The number of abstracts and presentations in regards of transgender surgery has been increasing over the years, as has the number of patients presenting with complications thereof. During the GURS (Society of Genitourinary Reconstructive Surgeons) meeting at AUA2021, Geolani Dy from the Oregon Health and Science University and Joe Pariser from the University of Minnesota gave an excellent presentation on complications of vaginoplasty surgeries along with detailed guidance on how to address them. In an equally excellent presentation, Richard Santucci (Crane Surgical Services) addressed complications encountered after phalloplasty surgery as well as neo-urethral complications. A review on demand of these 3 presentations can be highly recommended as these complications will present with increasing frequency to reconstructive urologists worldwide.

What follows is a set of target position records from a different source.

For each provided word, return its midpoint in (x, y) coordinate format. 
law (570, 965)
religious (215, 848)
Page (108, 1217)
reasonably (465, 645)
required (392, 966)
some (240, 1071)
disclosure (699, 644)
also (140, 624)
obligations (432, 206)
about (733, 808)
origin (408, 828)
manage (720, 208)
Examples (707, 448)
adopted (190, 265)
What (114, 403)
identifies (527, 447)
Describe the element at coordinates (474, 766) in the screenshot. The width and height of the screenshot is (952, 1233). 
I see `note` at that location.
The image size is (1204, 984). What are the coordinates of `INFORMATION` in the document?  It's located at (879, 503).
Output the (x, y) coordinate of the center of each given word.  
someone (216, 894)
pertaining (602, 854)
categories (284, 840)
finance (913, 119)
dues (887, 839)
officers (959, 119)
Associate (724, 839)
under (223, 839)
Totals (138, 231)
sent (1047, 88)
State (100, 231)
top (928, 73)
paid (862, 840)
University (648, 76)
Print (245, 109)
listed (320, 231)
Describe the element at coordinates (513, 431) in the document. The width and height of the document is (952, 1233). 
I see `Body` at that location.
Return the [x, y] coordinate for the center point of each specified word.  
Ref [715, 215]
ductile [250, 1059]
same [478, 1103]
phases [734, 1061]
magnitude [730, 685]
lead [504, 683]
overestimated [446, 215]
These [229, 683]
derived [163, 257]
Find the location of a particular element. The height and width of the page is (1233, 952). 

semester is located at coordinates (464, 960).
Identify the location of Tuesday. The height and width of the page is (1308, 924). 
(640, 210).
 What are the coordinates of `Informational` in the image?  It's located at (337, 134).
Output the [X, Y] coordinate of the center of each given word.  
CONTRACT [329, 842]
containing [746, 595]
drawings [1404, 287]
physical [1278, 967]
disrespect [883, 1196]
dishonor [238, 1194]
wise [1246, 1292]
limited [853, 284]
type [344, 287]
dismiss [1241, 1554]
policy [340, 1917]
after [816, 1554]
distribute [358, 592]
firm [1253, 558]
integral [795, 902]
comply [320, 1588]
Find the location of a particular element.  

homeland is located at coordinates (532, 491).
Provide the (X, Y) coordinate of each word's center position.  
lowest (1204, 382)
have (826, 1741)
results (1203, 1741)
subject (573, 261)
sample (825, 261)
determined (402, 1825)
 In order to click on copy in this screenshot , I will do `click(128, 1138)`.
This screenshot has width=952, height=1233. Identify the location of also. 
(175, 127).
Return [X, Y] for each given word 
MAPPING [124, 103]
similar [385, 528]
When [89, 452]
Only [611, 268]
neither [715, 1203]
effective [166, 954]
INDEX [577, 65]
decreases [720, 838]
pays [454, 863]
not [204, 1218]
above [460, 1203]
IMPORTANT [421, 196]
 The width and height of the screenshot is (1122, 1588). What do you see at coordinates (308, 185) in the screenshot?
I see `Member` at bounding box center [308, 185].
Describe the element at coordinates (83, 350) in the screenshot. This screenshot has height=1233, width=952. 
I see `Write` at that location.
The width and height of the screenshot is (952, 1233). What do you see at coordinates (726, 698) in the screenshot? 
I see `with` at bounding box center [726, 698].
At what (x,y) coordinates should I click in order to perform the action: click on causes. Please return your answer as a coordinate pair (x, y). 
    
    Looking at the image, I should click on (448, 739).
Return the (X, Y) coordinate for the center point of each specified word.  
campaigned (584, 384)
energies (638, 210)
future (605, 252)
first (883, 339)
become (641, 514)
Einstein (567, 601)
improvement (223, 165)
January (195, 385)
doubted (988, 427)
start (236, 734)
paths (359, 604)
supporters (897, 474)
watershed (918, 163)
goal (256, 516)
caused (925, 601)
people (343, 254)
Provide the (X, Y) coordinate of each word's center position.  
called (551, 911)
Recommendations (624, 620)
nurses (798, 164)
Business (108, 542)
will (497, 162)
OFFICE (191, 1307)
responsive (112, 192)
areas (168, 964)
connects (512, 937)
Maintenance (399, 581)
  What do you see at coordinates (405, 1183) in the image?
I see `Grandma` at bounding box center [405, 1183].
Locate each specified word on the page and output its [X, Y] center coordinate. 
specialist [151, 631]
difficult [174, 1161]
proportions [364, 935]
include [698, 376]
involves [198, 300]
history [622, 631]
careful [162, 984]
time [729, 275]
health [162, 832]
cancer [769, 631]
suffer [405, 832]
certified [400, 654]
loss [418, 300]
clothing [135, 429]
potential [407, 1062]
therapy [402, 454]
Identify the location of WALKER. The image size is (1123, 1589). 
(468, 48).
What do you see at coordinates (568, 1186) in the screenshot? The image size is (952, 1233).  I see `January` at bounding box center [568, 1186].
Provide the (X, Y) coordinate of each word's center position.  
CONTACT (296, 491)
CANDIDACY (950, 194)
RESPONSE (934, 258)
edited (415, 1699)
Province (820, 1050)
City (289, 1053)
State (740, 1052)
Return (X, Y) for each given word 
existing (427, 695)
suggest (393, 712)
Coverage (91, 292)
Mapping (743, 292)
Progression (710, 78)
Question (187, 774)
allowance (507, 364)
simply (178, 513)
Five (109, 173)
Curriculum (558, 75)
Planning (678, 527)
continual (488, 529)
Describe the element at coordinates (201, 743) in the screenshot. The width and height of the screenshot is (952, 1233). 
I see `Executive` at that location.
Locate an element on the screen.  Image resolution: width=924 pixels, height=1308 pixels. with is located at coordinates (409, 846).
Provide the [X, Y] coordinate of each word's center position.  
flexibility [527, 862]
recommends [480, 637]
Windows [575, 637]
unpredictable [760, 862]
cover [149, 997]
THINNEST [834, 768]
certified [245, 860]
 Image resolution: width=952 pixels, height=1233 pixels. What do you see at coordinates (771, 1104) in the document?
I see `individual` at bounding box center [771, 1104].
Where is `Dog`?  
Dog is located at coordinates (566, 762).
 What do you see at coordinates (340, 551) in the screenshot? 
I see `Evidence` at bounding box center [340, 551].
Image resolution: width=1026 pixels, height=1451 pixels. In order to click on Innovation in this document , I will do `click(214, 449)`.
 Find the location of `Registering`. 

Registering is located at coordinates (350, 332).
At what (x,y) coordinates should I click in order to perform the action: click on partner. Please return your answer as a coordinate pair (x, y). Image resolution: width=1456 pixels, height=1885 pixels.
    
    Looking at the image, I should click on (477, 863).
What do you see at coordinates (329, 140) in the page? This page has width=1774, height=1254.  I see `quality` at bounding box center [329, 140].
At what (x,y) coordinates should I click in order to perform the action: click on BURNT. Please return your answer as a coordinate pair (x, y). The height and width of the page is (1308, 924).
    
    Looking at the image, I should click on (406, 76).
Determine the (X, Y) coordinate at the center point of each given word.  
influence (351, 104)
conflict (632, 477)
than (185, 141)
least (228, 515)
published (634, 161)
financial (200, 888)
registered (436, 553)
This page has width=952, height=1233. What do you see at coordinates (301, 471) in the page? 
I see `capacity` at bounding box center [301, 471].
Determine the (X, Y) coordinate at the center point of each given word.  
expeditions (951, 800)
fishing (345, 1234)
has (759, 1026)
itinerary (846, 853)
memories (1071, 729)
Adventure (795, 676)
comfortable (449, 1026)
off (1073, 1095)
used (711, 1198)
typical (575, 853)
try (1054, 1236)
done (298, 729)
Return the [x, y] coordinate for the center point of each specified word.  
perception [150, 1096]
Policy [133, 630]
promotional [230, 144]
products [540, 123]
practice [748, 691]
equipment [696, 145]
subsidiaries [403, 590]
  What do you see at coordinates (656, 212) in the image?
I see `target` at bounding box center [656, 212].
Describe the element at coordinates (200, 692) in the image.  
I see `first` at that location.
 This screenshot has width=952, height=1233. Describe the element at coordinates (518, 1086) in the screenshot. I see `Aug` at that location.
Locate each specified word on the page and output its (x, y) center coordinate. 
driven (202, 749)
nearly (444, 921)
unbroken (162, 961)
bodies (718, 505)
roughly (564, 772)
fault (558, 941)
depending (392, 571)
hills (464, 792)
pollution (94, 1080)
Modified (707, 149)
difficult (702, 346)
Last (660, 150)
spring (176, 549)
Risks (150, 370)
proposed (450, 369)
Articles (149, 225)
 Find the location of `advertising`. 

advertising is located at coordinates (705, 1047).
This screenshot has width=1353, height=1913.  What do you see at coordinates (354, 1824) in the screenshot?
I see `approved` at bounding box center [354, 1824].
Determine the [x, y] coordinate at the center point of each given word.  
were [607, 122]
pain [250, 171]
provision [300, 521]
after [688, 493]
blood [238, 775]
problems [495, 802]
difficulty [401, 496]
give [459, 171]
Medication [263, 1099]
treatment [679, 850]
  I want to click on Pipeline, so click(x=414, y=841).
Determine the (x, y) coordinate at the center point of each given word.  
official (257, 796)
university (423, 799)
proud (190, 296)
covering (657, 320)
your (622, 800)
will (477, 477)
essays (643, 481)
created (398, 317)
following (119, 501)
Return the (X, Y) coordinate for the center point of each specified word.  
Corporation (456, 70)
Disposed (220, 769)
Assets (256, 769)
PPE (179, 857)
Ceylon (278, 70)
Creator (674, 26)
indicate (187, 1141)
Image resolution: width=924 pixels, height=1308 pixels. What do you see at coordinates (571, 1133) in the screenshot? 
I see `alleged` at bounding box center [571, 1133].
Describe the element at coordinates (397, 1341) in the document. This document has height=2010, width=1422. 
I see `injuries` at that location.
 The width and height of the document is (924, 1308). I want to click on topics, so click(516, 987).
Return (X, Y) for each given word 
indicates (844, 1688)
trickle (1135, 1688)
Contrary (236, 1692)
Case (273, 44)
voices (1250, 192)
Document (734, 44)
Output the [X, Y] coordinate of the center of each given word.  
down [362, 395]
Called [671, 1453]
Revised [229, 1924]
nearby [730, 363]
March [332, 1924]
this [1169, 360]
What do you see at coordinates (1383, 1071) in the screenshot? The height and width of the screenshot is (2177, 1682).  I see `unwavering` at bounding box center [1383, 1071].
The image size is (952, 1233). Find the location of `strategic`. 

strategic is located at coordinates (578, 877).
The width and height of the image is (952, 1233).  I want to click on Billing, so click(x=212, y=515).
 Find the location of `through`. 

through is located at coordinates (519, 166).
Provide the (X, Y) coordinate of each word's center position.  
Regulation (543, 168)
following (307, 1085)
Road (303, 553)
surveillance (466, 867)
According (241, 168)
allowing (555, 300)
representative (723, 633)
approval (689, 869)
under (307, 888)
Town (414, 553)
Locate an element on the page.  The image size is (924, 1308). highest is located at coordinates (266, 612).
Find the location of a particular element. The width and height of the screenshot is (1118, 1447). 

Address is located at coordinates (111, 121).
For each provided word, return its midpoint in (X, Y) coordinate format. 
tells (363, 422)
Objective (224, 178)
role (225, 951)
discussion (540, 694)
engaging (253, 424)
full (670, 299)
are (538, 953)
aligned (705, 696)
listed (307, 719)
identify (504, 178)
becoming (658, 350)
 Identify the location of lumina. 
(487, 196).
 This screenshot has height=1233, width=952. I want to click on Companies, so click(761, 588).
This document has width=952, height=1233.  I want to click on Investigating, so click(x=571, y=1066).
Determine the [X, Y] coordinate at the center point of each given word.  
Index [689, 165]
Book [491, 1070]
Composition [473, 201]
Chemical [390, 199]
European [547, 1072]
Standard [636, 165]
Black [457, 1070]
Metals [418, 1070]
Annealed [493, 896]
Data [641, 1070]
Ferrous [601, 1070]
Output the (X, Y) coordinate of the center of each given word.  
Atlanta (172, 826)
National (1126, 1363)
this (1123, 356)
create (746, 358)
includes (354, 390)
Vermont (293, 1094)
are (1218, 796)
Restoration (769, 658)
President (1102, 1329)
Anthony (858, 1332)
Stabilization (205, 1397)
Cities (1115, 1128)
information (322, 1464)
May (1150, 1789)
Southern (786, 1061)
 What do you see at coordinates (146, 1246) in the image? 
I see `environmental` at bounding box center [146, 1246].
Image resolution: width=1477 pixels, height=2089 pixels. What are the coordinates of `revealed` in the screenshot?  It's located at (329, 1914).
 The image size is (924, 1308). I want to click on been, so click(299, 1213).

Also during the GURS meeting, Reynaldo Gomez (Hospital de Trabajador, Santiago, Chile) presented on nontransecting bulbar urethroplasty, adapting and expanding a technique originally reported by Gerald Jordan over a decade ago. Unfortunately, transection of the bulbar arteries during membranous urethroplasty is near inevitable during a classic ventral approach that requires transection of the perineal body. This poses a significant risk to the urethral blood supply facilitating recurrence of the stricture. As Dr. Gomez demonstrates, the urethra can, however, also be accessed dorsally through the intracrural space after splitting of the corpora allowing for mobilization of the bulb without having to transect the perineal body and jeopardizing the bulbar arteries. While this technique was initially developed for pelvic fracture-related strictures, this technique is applicable for all membranous and proximal bulbar strictures combining the advantages of an excision and primary anastomosis in this area with avoiding its major disadvantage, transection of the bulbar arterial blood supply. This is of particular importance in patients with membranous strictures who often need artificial urinary sphincters due to uncontrolled stress incontinence postoperatively, and the preservation of the blood supply likely decreases risk of erosions.
Lastly, an important presentation was given by Margit Fisch from the University of Hamburg, Germany about complications occurring in adult patients who received bladder augmentation or urinary diversion as children. Transitional care is an important aspect of reconstructive surgery, and as children who have received bladder augmentations and diversion become adults complications that arise with time need to be addressed. This not only includes complications associated with augmentations such as ruptures or stone formation, ureterointestinal anastomotic strictures, and renal failure in patients with ileal conduits, but also secondary malignancy, specifically if colon had been used for reconstruction. This presentation is a comprehensive overview of what needs to be monitored and addressed in the transitional population and underscores the variety of patients reconstructive urologists are currently caring for and increasingly will care for in the future.